-- BEGIN Dataset extract --

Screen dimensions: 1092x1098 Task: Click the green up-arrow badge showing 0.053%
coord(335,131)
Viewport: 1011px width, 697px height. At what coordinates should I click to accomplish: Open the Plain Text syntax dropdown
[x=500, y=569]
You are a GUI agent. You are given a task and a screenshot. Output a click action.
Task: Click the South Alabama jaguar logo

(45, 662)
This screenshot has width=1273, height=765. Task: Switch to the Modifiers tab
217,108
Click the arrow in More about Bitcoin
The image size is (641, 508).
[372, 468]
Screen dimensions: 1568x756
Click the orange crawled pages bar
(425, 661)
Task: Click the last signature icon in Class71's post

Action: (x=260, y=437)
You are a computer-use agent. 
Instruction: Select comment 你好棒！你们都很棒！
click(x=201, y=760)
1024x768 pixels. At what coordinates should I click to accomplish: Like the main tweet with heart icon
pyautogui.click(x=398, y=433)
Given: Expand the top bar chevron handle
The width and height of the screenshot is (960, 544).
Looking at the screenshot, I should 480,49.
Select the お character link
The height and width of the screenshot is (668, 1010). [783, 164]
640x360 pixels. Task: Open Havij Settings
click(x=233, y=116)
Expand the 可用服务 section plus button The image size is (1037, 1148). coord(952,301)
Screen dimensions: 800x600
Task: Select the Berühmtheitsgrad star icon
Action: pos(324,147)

-- END Dataset extract --

● Your instructions:
Format the rows above as a JSON list of strings, one string per line, leaving out any blank lines.

● Written response:
[
  "Screen dimensions: 1092x1098 Task: Click the green up-arrow badge showing 0.053%",
  "coord(335,131)",
  "Viewport: 1011px width, 697px height. At what coordinates should I click to accomplish: Open the Plain Text syntax dropdown",
  "[x=500, y=569]",
  "You are a GUI agent. You are given a task and a screenshot. Output a click action.",
  "Task: Click the South Alabama jaguar logo",
  "(45, 662)",
  "This screenshot has width=1273, height=765. Task: Switch to the Modifiers tab",
  "217,108",
  "Click the arrow in More about Bitcoin",
  "The image size is (641, 508).",
  "[372, 468]",
  "Screen dimensions: 1568x756",
  "Click the orange crawled pages bar",
  "(425, 661)",
  "Task: Click the last signature icon in Class71's post",
  "Action: (x=260, y=437)",
  "You are a computer-use agent. ",
  "Instruction: Select comment 你好棒！你们都很棒！",
  "click(x=201, y=760)",
  "1024x768 pixels. At what coordinates should I click to accomplish: Like the main tweet with heart icon",
  "pyautogui.click(x=398, y=433)",
  "Given: Expand the top bar chevron handle",
  "The width and height of the screenshot is (960, 544).",
  "Looking at the screenshot, I should 480,49.",
  "Select the お character link",
  "The height and width of the screenshot is (668, 1010). [783, 164]",
  "640x360 pixels. Task: Open Havij Settings",
  "click(x=233, y=116)",
  "Expand the 可用服务 section plus button The image size is (1037, 1148). coord(952,301)",
  "Screen dimensions: 800x600",
  "Task: Select the Berühmtheitsgrad star icon",
  "Action: pos(324,147)"
]